Declining interest rates have resulted in premium increases of around 10% for permanent life insurance products, as companies try to remain competitive yet stay financially viable. The good news is that, the people in the age group who are anticipating their estate planning, aged 50 and older, may experience little or no increase in price.
Even though costs for permanent insurance may be rising, it is still a useful product for people wanting to leave a legacy. In my opinion, the risk of becoming uninsurable as one ages is a bigger concern than increasing premiums.
Permanent insurance often isn’t affordable for people having a tough time balancing budgets, so term insurance is a cost-efficient option for younger people.
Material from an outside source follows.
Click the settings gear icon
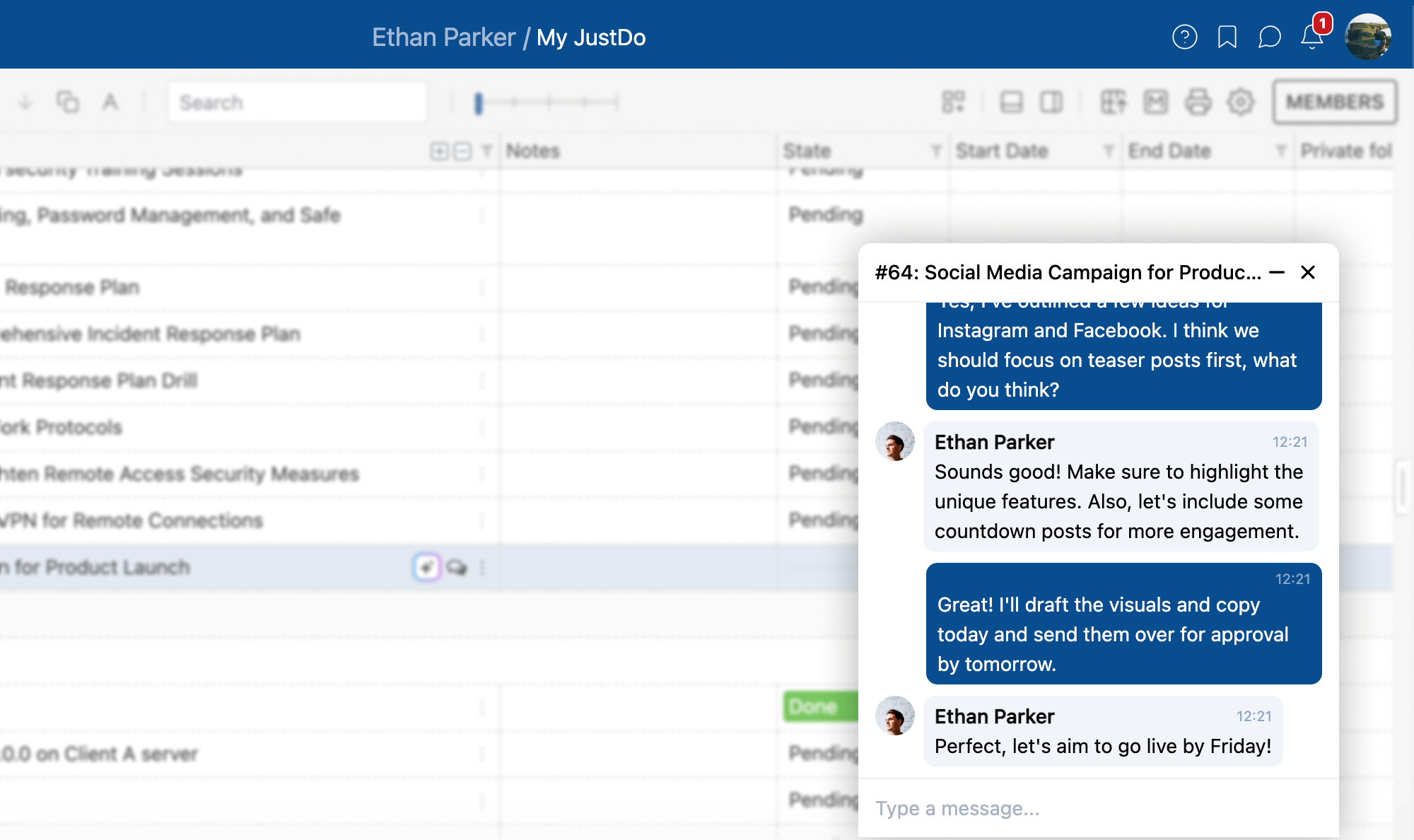The width and height of the screenshot is (1414, 840). tap(1241, 102)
It’s usually better to start with a shorter-term solution that can be eased into long-term estate planning needs. Term insurance provides less expensive coverage and, most importantly, can guarantee future insurability. However, as people age, their insurance needs change. When purchasing term insurance, be sure it is a product that can be convertible to a viable permanent option without having to re-qualify medically.
Insurance isn’t a commodity someone can get in and out of at will, as they must qualify medically to be insured. In most cases, the cost of waiting, even if only two or three years, might prove costlier than any price increases. Even if interest rates start to trend upward, there will be considerable lag before it results in lower premiums.
I would caution anyone who is waiting for premiums to drop, of the need to be equally concerned about a health issue that could make them uninsurable or worse, an unexpected death, critical illness or disability with no insurance payments for dependents. We all have to remember that unfortunate and untimely things happen, and the need to protect our families, businesses or employees should we be disabled, suffer a critical illness or die.
Life insurance is a multi-faceted tool for estate planning and is designed to provide cash to pay debt, replace lost income or pay taxes that are a result of a death. Even if one has adequate net worth to pay estate and probate taxes, it can still make economic sense to buy insurance to cover those costs.
Take for instance a joint last-to-die policy, where the death benefit can be delivered for pennies on the dollar. Let’s assume a husband and wife, both age 65 have an estate tax liability of $1 million. The most cost-efficient way to pay the tax is to purchase $1 million of joint last-to-die coverage for premiums of about $18,000 a year. For a total projected outlay of about $450,000, (25 years x $18,000) the couple’s estate will receive $1 million tax-free.
Considering that the largest tax bill most of us will pay is at our death if an individual, or on the last death if a couple, life insurance could be the most cost efficient way to pay that tax bill.
There are some investment advantages as well. As the earnings within an insurance policy are tax-free, you can earn significantly higher returns compared to today’s rates of around 2.5%.
It’s easy for some financial planners to focus on devising great offensive strategies for accumulating wealth, but fail to balance them with proper defenses such as life insurance. As life can throw curves at us such as serious illness, disability or premature death, it’s important to understand the impact any of these could have on our long-term goals.